Description of the task: The word "logo" marks the lines to copy; find all of them in the entries below.

Records provided below:

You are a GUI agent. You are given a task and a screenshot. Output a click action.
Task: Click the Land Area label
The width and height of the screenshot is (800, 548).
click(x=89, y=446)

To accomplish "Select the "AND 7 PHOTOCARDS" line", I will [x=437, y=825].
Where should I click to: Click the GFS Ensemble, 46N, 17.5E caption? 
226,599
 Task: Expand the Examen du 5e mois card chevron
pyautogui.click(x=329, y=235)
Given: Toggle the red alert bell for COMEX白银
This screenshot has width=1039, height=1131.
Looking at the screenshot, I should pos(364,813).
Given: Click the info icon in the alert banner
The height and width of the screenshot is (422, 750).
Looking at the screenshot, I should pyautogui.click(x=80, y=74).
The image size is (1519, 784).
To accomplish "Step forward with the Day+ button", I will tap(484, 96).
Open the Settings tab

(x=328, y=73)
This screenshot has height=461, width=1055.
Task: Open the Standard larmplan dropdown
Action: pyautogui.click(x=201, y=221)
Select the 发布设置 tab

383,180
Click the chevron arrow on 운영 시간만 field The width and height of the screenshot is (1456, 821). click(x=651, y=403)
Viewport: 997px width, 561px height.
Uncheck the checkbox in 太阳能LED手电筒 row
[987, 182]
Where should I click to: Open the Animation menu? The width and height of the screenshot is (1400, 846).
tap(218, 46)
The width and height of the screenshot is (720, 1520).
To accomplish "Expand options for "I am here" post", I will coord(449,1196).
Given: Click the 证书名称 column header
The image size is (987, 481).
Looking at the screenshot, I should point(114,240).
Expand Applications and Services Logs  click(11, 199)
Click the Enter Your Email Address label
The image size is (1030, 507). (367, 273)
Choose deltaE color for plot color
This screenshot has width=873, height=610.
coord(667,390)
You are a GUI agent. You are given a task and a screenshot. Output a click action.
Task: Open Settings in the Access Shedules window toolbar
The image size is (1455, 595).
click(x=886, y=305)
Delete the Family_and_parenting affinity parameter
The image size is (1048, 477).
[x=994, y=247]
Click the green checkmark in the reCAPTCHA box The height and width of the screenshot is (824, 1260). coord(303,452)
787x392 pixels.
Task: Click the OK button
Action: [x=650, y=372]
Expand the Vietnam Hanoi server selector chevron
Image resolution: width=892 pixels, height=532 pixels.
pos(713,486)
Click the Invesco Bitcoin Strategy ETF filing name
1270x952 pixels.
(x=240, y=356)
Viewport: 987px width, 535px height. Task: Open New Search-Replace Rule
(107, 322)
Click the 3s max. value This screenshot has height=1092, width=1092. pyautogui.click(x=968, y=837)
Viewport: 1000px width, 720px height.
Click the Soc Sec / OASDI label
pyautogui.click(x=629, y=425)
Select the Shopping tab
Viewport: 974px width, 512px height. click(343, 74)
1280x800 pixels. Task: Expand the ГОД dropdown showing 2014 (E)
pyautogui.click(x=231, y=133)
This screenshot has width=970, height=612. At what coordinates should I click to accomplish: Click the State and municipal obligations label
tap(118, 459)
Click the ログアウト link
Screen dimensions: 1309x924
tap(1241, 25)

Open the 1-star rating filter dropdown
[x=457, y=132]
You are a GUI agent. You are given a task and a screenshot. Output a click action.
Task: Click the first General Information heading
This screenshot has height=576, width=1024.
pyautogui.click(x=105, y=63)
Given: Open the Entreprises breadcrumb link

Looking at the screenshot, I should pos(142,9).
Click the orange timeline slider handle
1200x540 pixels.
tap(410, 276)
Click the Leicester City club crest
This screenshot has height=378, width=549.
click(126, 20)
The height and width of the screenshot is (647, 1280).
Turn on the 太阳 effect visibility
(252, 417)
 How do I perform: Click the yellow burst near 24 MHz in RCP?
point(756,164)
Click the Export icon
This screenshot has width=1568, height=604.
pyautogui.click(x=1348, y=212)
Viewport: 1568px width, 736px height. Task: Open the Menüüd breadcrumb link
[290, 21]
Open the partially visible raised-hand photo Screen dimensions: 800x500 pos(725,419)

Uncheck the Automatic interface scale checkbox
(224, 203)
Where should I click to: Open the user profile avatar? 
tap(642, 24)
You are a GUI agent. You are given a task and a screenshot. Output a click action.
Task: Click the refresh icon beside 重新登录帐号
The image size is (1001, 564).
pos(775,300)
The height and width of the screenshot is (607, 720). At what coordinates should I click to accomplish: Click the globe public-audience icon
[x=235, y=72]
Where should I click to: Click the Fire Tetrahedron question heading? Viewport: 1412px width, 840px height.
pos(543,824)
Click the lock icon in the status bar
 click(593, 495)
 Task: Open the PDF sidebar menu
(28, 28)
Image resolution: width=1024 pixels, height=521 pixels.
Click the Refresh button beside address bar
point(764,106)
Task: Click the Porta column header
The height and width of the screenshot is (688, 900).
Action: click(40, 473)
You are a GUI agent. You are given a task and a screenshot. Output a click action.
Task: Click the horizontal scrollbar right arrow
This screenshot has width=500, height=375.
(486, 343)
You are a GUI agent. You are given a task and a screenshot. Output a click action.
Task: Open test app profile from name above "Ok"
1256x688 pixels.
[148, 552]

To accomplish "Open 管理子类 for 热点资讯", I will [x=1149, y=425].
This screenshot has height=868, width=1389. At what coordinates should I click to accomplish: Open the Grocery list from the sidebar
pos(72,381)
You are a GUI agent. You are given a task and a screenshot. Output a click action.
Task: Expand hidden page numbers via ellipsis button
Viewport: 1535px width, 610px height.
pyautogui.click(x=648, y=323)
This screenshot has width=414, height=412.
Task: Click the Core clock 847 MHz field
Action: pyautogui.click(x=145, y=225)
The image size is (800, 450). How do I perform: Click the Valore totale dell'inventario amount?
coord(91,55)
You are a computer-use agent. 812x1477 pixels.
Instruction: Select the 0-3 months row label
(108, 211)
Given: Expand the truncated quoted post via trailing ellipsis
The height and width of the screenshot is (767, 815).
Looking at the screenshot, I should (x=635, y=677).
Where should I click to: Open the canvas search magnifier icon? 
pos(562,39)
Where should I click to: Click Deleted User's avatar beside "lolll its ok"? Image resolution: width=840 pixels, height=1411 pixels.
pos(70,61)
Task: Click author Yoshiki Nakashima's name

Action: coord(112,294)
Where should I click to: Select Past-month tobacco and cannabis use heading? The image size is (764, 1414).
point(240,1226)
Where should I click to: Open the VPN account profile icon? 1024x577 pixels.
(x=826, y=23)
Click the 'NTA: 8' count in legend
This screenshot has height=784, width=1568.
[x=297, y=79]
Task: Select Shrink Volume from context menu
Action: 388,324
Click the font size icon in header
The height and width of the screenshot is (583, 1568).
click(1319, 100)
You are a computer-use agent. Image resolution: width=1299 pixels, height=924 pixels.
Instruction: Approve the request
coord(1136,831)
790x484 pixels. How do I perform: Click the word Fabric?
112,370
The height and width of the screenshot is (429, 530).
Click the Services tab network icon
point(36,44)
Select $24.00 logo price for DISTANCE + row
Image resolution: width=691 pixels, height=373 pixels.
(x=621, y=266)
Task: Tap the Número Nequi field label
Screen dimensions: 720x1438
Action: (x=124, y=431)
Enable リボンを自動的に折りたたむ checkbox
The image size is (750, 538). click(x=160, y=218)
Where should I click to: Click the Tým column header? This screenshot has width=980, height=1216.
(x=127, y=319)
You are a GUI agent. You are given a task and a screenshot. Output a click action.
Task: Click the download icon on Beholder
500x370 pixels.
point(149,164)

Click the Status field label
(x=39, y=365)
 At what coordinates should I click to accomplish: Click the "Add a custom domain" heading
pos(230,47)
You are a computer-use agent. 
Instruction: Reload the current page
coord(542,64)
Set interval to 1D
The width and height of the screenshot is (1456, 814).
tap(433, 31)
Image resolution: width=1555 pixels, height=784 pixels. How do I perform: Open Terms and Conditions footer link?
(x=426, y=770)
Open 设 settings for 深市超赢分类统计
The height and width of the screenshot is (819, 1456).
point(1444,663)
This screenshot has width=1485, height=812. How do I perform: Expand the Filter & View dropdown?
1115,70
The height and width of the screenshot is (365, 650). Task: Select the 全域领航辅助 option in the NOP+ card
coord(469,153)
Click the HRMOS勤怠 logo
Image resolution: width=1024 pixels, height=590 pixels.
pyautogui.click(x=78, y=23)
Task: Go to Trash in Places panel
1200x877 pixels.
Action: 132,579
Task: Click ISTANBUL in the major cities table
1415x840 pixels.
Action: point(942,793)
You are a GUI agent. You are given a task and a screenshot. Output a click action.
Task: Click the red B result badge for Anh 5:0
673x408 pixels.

End of Records provided.

Solution:
Select $24.00 logo price for DISTANCE + row
Click the HRMOS勤怠 logo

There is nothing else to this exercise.